=== Direction A ===
Reproduce every line of the listing that follows the Iowa Territory article word for word, but leave out the pictures.

--- BEGIN Provided text ---

Country Facts and Folklore
By Andy Reddick
A LOOK AT THE NEW TERRITORY IN 1838
This was a year of distress across the growing nation of 26 states, which had now reached a population of 15 million. During Martin Van Buren’s administration money was scarce due to the depression (the Panic of 1837,) but the west presented marvelous opportunities. To encourage interior migration, the government began building a National Road. Because of the slavery issue people opposed statehood for the Republic of Texas, and the Underground Railroad was developing in Massachusetts. A gift from an Englishman that established the Smithsonian Institute helped promote reforms in education.
It was likewise a momentous year for Wisconsin Territory. Indians roamed 90% of the region and military posts dotted the landscape, but rapid growth of 23,000 new settlers in the Black Hawk Strip made it necessary to divide Wisconsin. On July 4, 1838 Congress created the new Territory of Iowa. In addition to the usual Independence Day festivities, speeches and toasts celebrated the day of Iowa’s birth throughout Hawkeye land.
Forests and wildlife abounded along Iowa rivers, large herds of buffalo and deer roamed the prairies, and resources were unlimited. Lead, copper and iron lay in the north while massive amounts of coal and gypsum remained untouched in southern counties. Iowa Territory’s rich soil presented another treasure.
Burlington continued as temporary capital until state houses were completed in Iowa City. In December, 1837 the seven southern counties were given new boundaries, a new county named Slaughter was formed north of Henry County and the original county of Dubuque was divided into 14 counties.
Location of some of the county seats was controversial. For example, district court had been held in Van Buren’s chosen seat of Farmington in 1837. While the new bill was being appropriated that would change the shape of the counties, four petitions were presented to the legislature from Van Buren citizens.
One petition with 72 signatures wanted the seat of justice moved to Rochester; a request by 196 people wanted a site selection by vote; another group of 173 petitioned to have a commission make the site choice; and 186 citizens asked the legislature to change the seat to Bentonsport.
Despite protests and the four petitions, a bill passed both houses naming Rochester as the new seat of power. Due to pressure from the governor, the vote was never ratified and was rescinded the following day. On January 18, 1838 a new act of legislation gave Van Buren County its present boundaries and provisions were made for voters to choose a seat from several contenders selected by a commission of three neutral men. The commission’s choice of location was Keosauqua but two contenders, Keosauqua and Bentonsport, were placed on the ballot for the choice of voters.
Boundaries presented much confusion causing turmoil in other counties. Cook County was absorbed into Muscatine along with an area between Cedar and Cook that had been left outside any organized county in 1837. The seat of justice was established at Bloomington (later called Muscatine.) Louisa Co. became much smaller, and the town of Lower Wapello became the center of power. Astoria was designated to be the seat of Slaughter Co., but the town of Astoria never developed as only one house (used as a temporary courthouse) was erected, and today the settlement’s exact location is a mystery. The boundaries were altered and Slaughter became Washington County.

--- END Provided text ---
--- BEGIN Extracted data ---

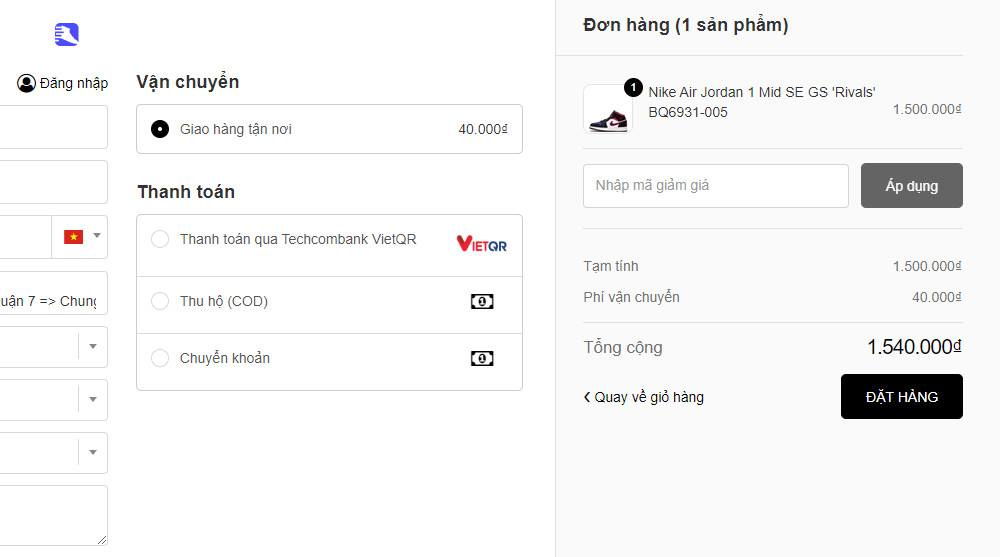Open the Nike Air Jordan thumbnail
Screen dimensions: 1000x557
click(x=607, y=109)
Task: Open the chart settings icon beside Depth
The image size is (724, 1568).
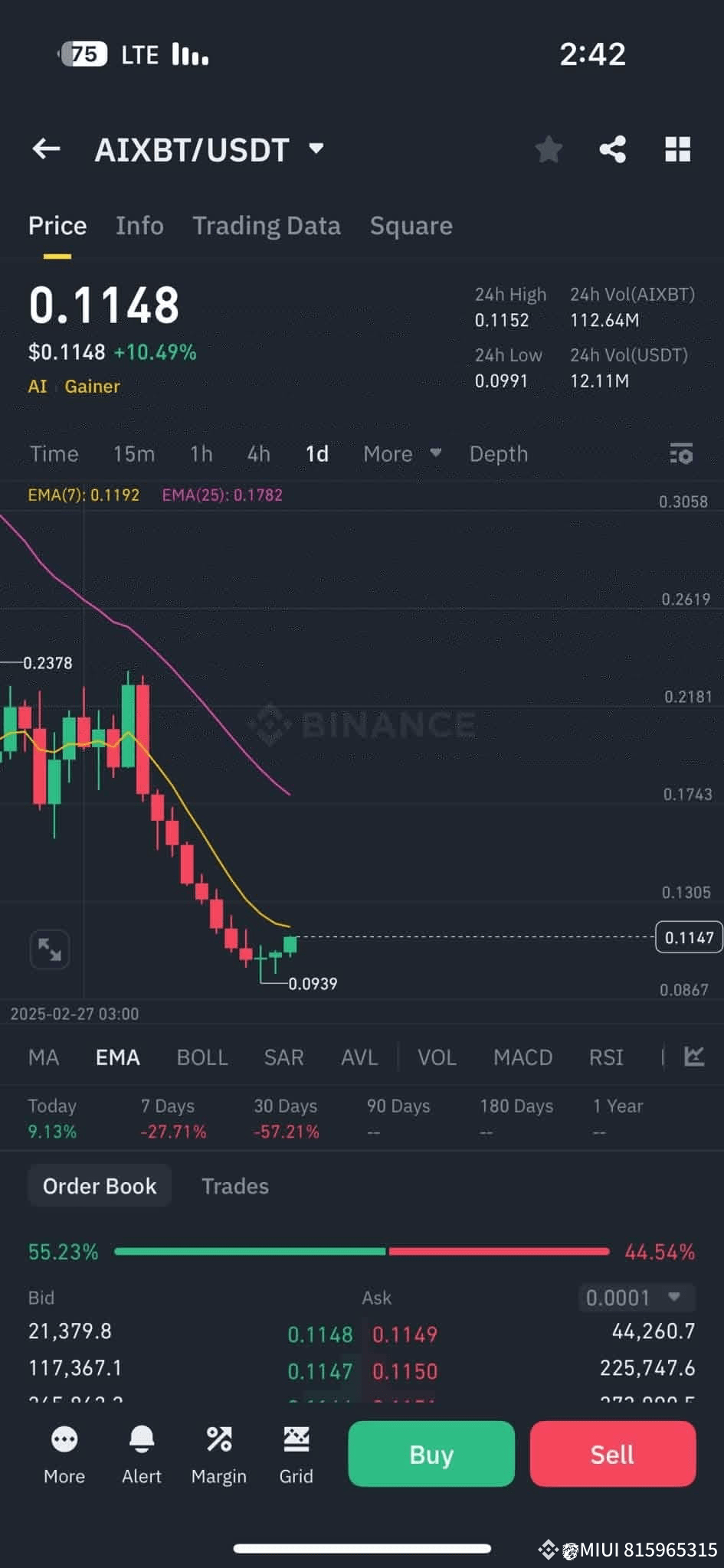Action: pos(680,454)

--- END Extracted data ---

=== Direction B ===
Continue the article above on Iowa Territory in 1838, starting right after its final sentence.

=== Task output A ===
Open the Nike Air Jordan thumbnail
Screen dimensions: 1000x557
click(x=607, y=109)
Task: Open the chart settings icon beside Depth
The image size is (724, 1568).
Action: pos(680,454)

=== Task output B ===
While the issue of Van Buren’s center of government was at stake in 1838, Farmington remained the interim seat, and both Farmington and Keosauqua were shown on maps as seats of Van Buren. The choice of Keosauqua by the people in October, 1838 was approved by the legislature on January 23, 1839 with the stipulation that residents immediately provide land and money for a courthouse.
A settlement called Keosauqua grew alongside the little plat of Van Buren that John Carnes, James Hall, James Manning, Edwin Manning, John Fairman and Robert Taylor laid out in 1837. The two combined in 1838 under the name Keosauqua, with John Fairman as postmaster, although the post office was known as Port Oro. In 1839 adjacent Des Moines City also joined the new town, which was resurveyed and officially platted as Keosauqua. Unified as the new county seat, construction began on the new courthouse.
The southern boundary of the territory was also a hotbed of controversy. The Old Sullivan Line marking the northern boundary of Missouri in 1816 was known to be in error, as it was 4 miles further north than it should have been when it reached the Des Moines River. Missouri commissioned a surveyor named Brown to draw the correct line. He misinterpreted the Des Moines Rapids to be the ripples in the river at Van Buren, and drew a line straight west from the great bend. In 1837 Missouri accepted his findings and attempted to collect taxes north of the traditional border.
Citizens were enraged, and delegates from this settled portion gathered in Burlington to address the issue on November 6, 1837. The territorial congress asked to have the boundary resurveyed. The controversy stood until June 12, 1838 when the governor asked the President to determine the southern boundary. President Van Buren appointed Albert Lea as commissioner for the US and Governor Lucas selected Dr. Davis for Iowa. Missouri refused to appoint a commissioner, holding onto Brown’s survey as accurate.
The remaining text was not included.